◆ **EXERCISE REQUIREMENTS**
The entries that follow should be reproduced exactly, with no images carried over.
· · · · · · ·
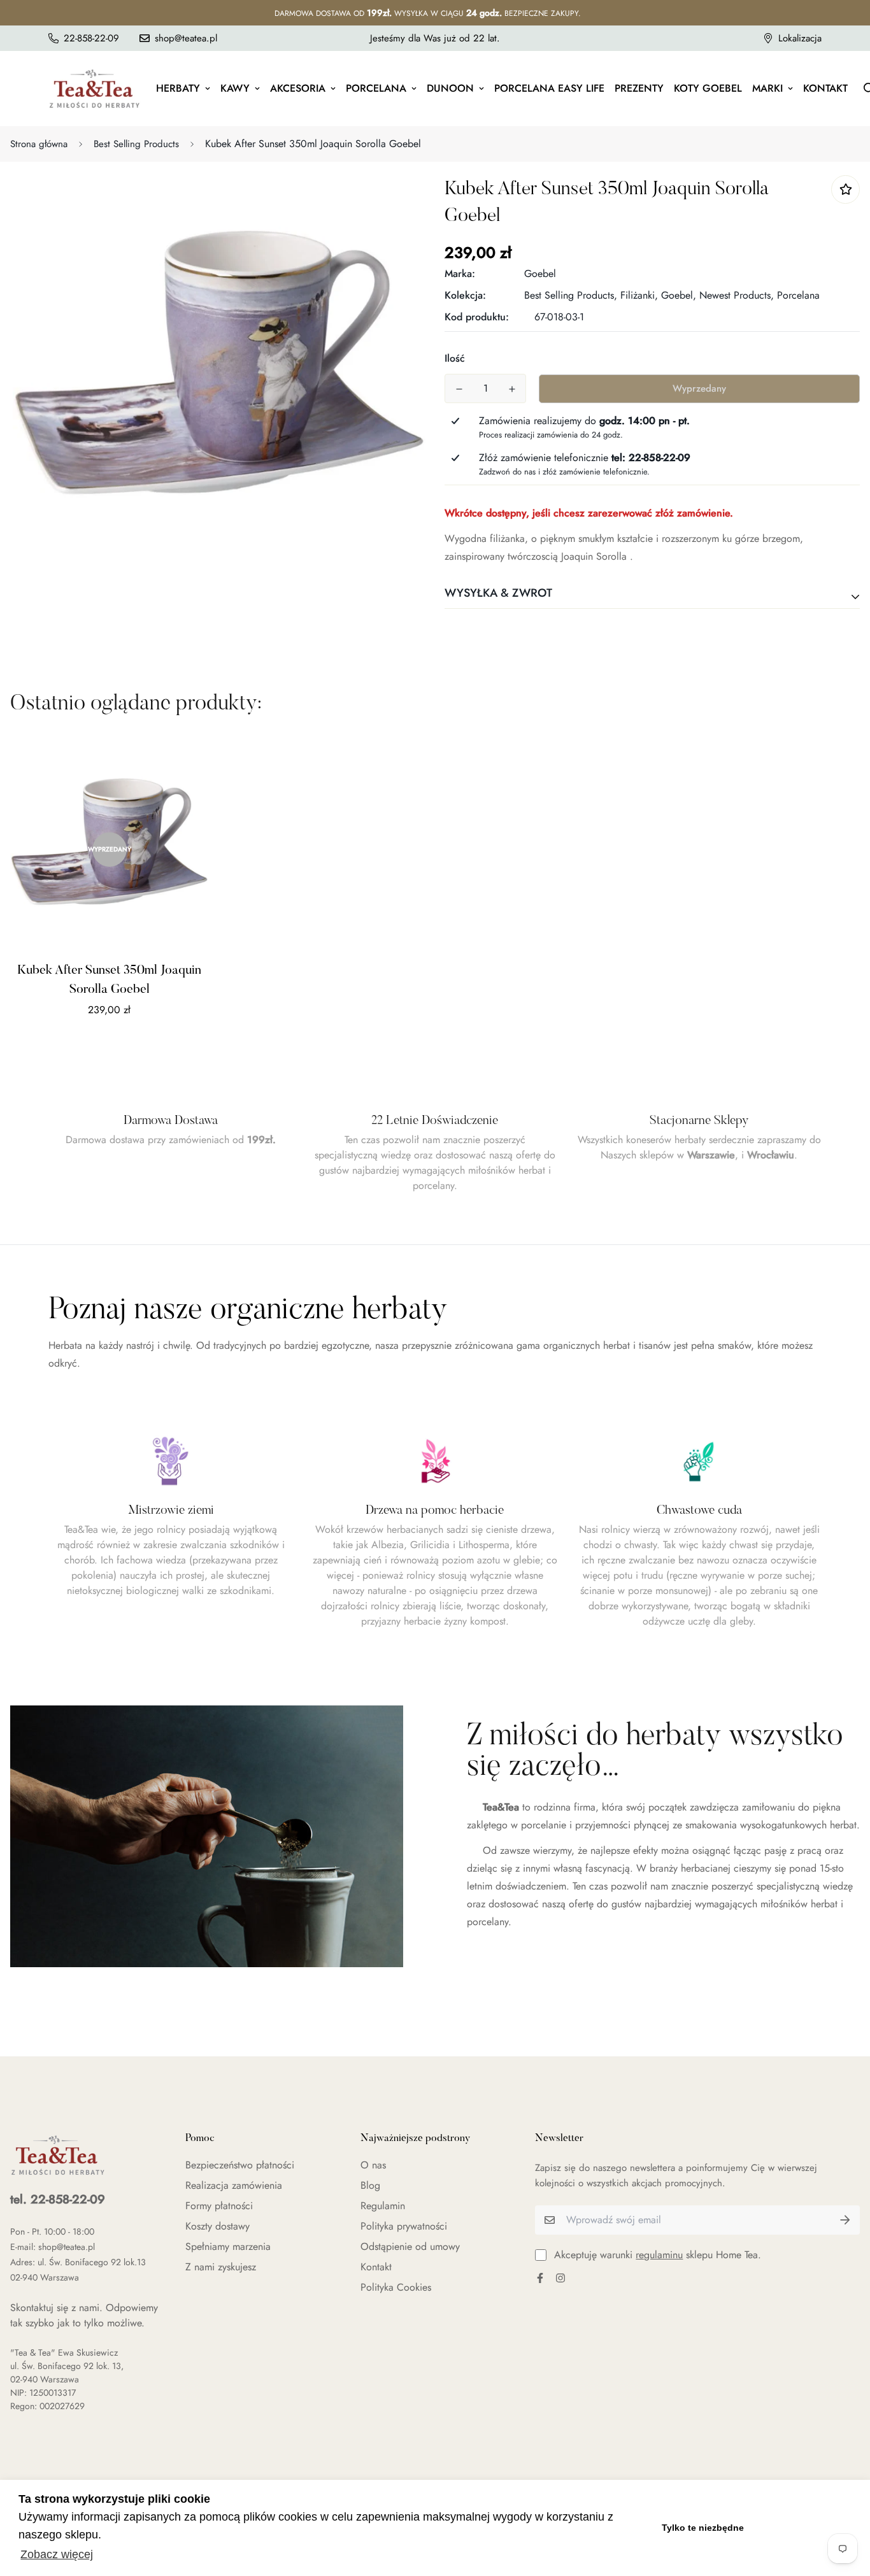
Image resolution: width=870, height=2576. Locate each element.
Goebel (540, 273)
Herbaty (178, 88)
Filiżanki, (639, 295)
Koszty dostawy (217, 2226)
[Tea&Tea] (94, 88)
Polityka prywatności (403, 2226)
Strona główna (39, 144)
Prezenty (639, 88)
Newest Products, (736, 295)
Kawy (235, 88)
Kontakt (825, 88)
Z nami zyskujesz (220, 2266)
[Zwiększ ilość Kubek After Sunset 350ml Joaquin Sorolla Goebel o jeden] (511, 389)
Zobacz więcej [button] (56, 2554)
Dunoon (450, 88)
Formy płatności (219, 2205)
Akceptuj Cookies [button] (804, 2528)
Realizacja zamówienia (233, 2185)
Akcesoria (297, 88)
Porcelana (376, 88)
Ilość (455, 358)
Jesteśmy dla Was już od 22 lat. (435, 38)
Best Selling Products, (570, 295)
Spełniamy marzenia (228, 2246)
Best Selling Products (136, 144)
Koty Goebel (708, 88)
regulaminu (659, 2254)
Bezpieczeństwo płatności (239, 2165)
· · · · · · ·
◆ **RESULT OF THIS EXERCISE**
Image resolution: width=870, height=2576. Locate each element.
Goebel (540, 273)
Herbaty (178, 88)
Filiżanki, (639, 295)
Koszty dostawy (217, 2226)
[Tea&Tea] (94, 88)
Polityka prywatności (403, 2226)
Strona główna (39, 144)
Prezenty (639, 88)
Newest Products, (736, 295)
Kawy (235, 88)
Kontakt (825, 88)
Z nami zyskujesz (220, 2266)
[Zwiększ ilość Kubek After Sunset 350ml Joaquin Sorolla Goebel o jeden] (511, 389)
Zobacz więcej [button] (56, 2554)
Dunoon (450, 88)
Formy płatności (219, 2205)
Akceptuj Cookies [button] (804, 2528)
Realizacja zamówienia (233, 2185)
Akcesoria (297, 88)
Porcelana (376, 88)
Ilość (455, 358)
Jesteśmy dla Was już od 22 lat. (435, 38)
Best Selling Products, (570, 295)
Spełniamy marzenia (228, 2246)
Best Selling Products (136, 144)
Koty Goebel (708, 88)
regulaminu (659, 2254)
Bezpieczeństwo płatności (239, 2165)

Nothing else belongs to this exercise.